Professional ratings
Review scores
| Source | Rating |
| AllMusic | Star |
| Alternative Press | Star |
| CMJ New Music Report | Favorable |
| Exclaim! | Favorable |
| Melodic | Star |
| Punknews.org | Star |
| Q | link |
| Sputnikmusic | 5/5 |

==Commercial performance==
The Used debuted at number 50 on the Billboard Heatseekers Albums chart in the August 17 issue. It later rose to number one in the November 16 issue and gained "Heatseekers Impact" status when the release moved from number 106 to number 96 on the Billboard 200 chart. It eventually peaked at number 63 on the chart. Reprise Records' marketing director Xavier Ramos said the label's market strategy for the group was to let their fan base build through touring. He said, "We put them on the road soon after we signed them. Our philosophy was that this is a good live band, and they'll win fans over show by show". The Used also charted at number 34 in Australia and number 87 in Germany. It was certified gold in Australia and Canada, and platinum in the US. "The Taste of Ink" charted at number 19 on the Alternative Songs chart and number 52 in the UK. "Buried Myself Alive" charted at number 13 on the Alternative Songs chart. "Blue and Yellow" charted at number 23 on the Alternative Songs chart.
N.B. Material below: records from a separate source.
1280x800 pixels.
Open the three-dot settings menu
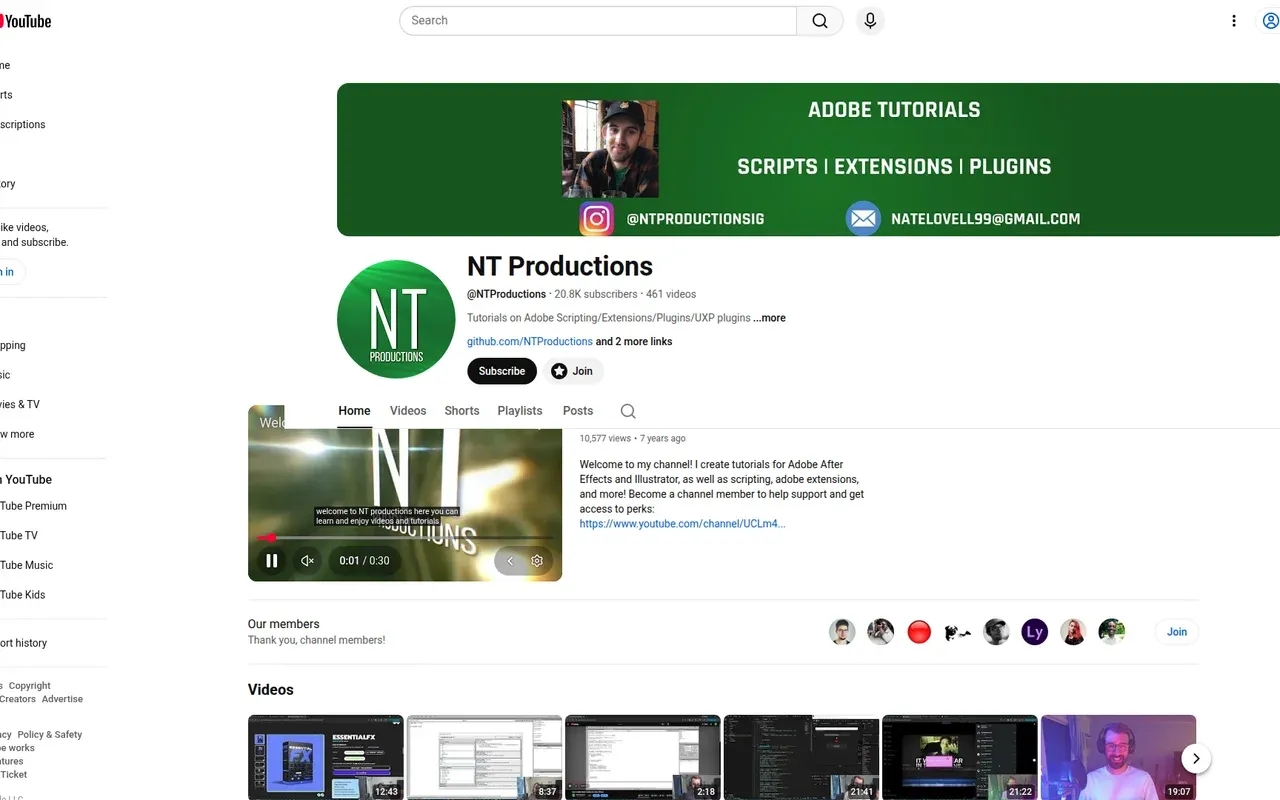click(x=1234, y=21)
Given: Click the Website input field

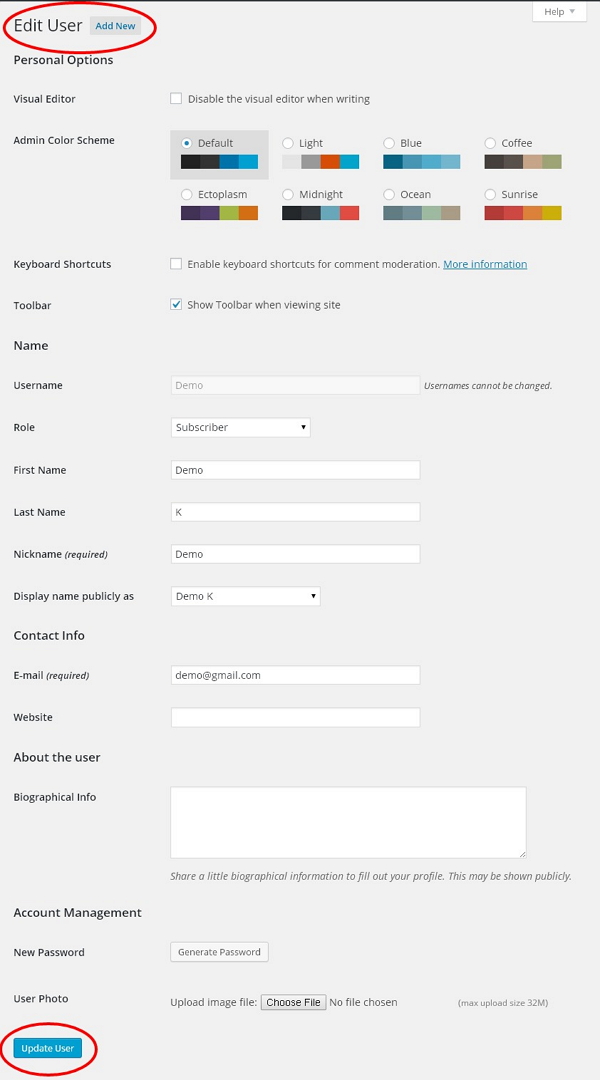Looking at the screenshot, I should pos(295,717).
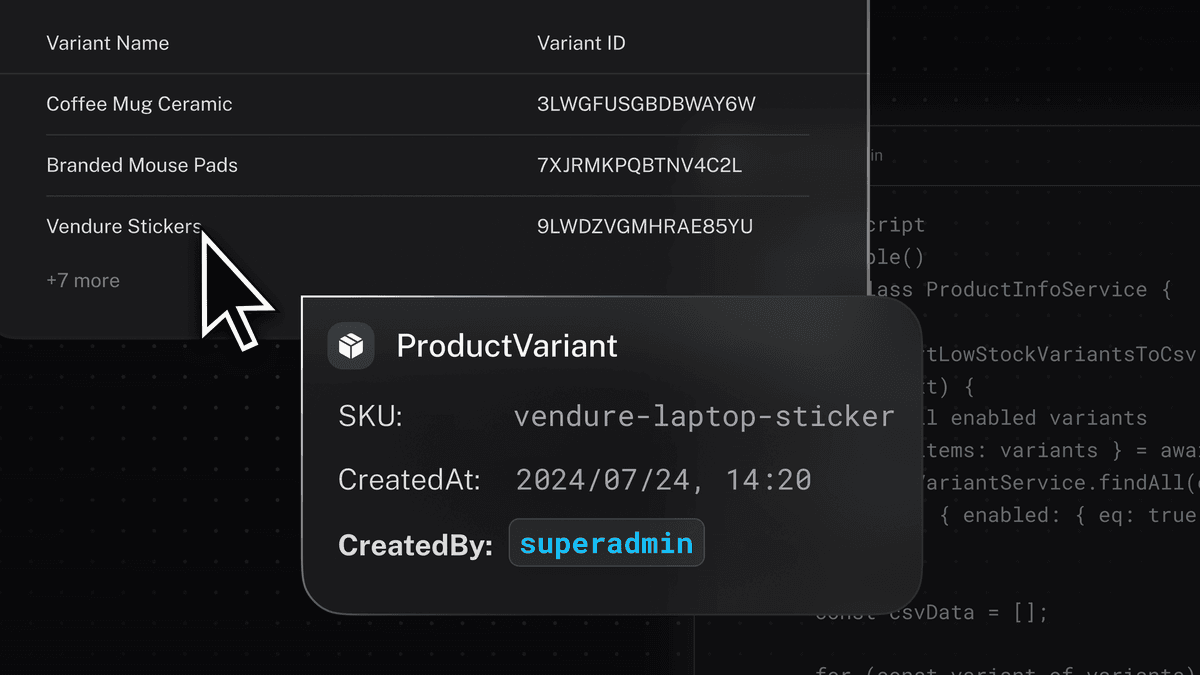Click the SKU label in the card

[x=370, y=417]
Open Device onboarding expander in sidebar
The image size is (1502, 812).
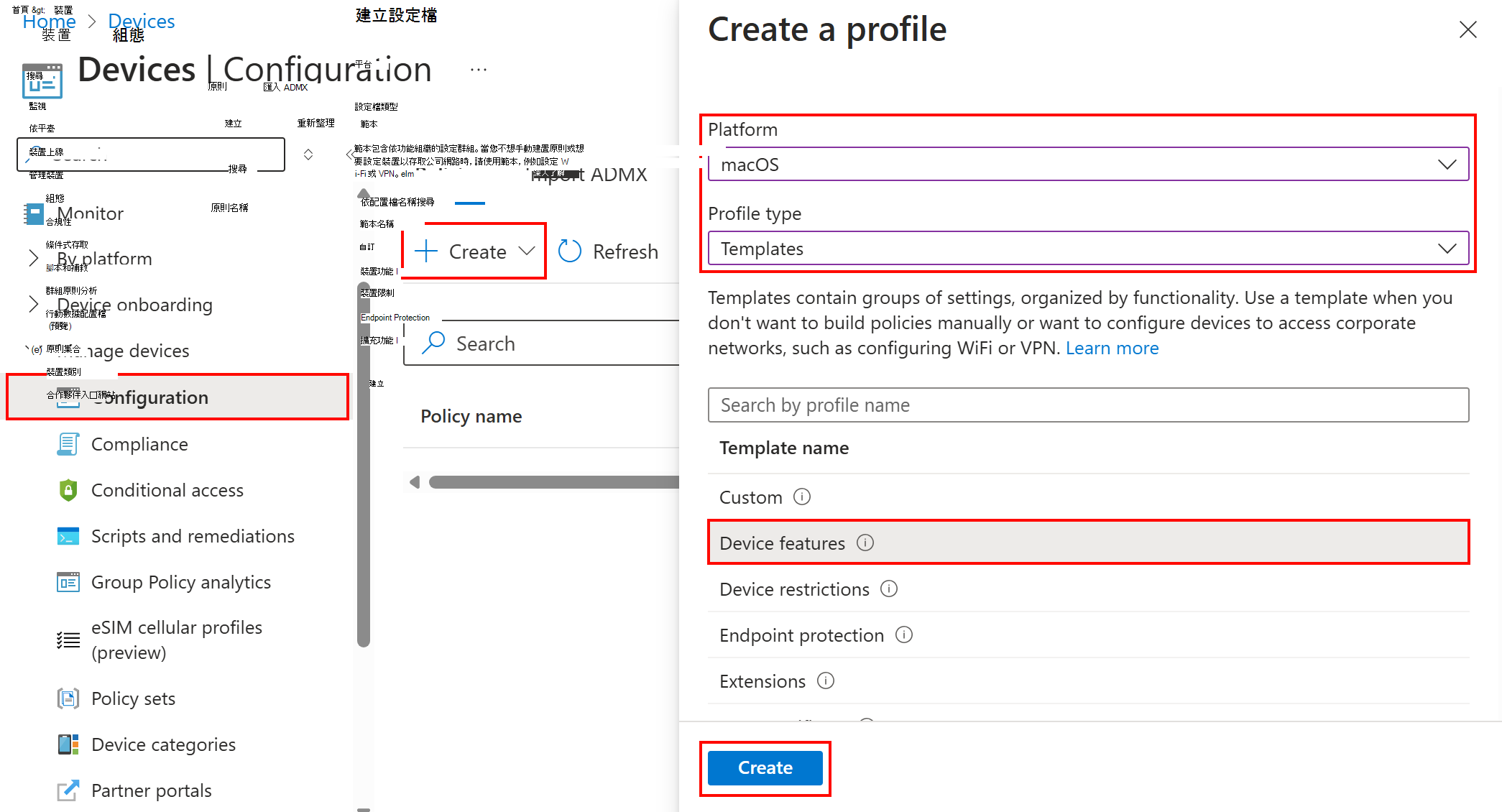tap(35, 303)
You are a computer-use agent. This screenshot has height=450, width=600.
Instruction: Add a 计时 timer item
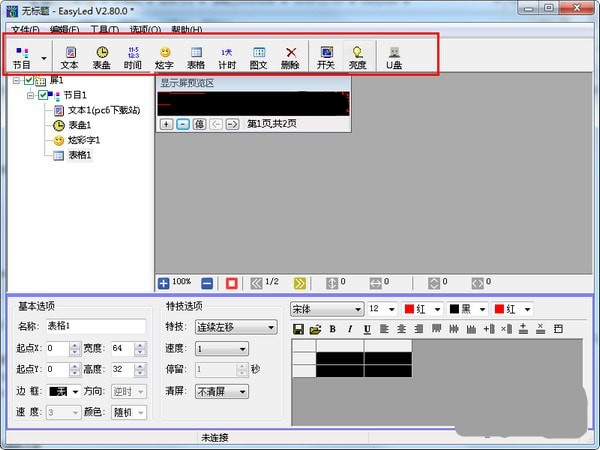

By July 2003, the album had sold 500,000 copies.

== Track listing ==
All songs written by the Used.

| No. | Title | Length |
|---|---|---|
| 1. | "Maybe Memories" | 2:55 |
| 2. | "The Taste of Ink" | 3:28 |
| 3. | "Bulimic" | 3:20 |
| 4. | "Say Days Ago" | 3:17 |
| 5. | "Poetic Tragedy" | 3:44 |
| 6. | "Buried Myself Alive" | 4:02 |
| 7. | "A Box Full of Sharp Objects" | 2:56 |
| 8. | "Blue and Yellow" | 3:21 |
| 9. | "Greener with the Scenery" | 3:37 |
| 10. | "Noise and Kisses" | 2:49 |
| 11. | "On My Own" | 2:43 |
| 12. | "Pieces Mended" (ends at 3:09; hidden tracks "Polly" and "Choke Me" start at 8:01) | 11:00 |
| Total length: |  | 47:16 |

Enhanced CD bonus content
| No. | Title | Length |
|---|---|---|
| 13. | "A Box Full of Sharp Objects" (music video) | 3:03 |
| 14. | "The Used Interview" (studio footage) | 1:46 |

Japanese bonus track
| No. | Title | Length |
|---|---|---|
| 13. | "Just a Little" | 3:28 |
| Total length: |  | 50:44 |

===Additional track information===
The Used recorded 14 songs during the self titled recording session. The two b-sides from the session are titled "Choke Me" and "Just a Little". "Choke Me" was released as a hidden bonus track on the album and later on Shallow Believer and "Just a Little" was released as a bonus track in Japan only and later on Maybe Memories.

==Personnel==
Personnel per booklet.

The Used
- Bert McCracken – vocals, piano, additional guitars
- Branden Steineckert – drums, backing vocals
- Quinn Allman – guitars, backing vocals
- Jeph Howard – bass, backing vocals

Additional musicians
- John Feldmann – backing vocals on "Bulimic" and "Greener with the Scenery"
- Carmen Daye – additional backing vocals on "Greener with the Scenery"
- Nick Ingman – string arrangements on "Poetic Tragedy", "Greener with the Scenery" and "On My Own"

Production
- John Feldmann – producer, engineer, mixing
- Mark Blewett – assistant engineer
- Donny Campion – assistant engineer
- Joe Gastwirt – mastering
- P.R. Brown – art direction, photography, design
- Gina Keeler – additional line illustrations

== Charts ==

2003–2005 chart performance for The Used
| Chart (2003–2005) | Peak position |
|---|---|
| Australian Albums (ARIA) | 34 |
| Canadian Albums (Nielsen SoundScan) | 192 |
| German Albums (Offizielle Top 100) | 87 |
| UK Rock & Metal Albums (OCC) | 19 |
| US Billboard 200 | 63 |

2022 chart performance for The Used
| Chart (2022) | Peak position |
|---|---|
| US Indie Store Album Sales (Billboard) | 18 |

== Certifications ==

Certifications for The Used
| Region | Certification | Certified units/sales |
| Australia (ARIA) | Gold | 35,000^{^} |
| Canada (Music Canada) | Gold | 50,000^{^} |
| United Kingdom (BPI) | Silver | 60,000^{‡} |
| United States (RIAA) | Platinum | 1,000,000^{‡} |
^{^} Shipments figures based on certification alone. ^{‡} Sales+streaming figures based on certification alone.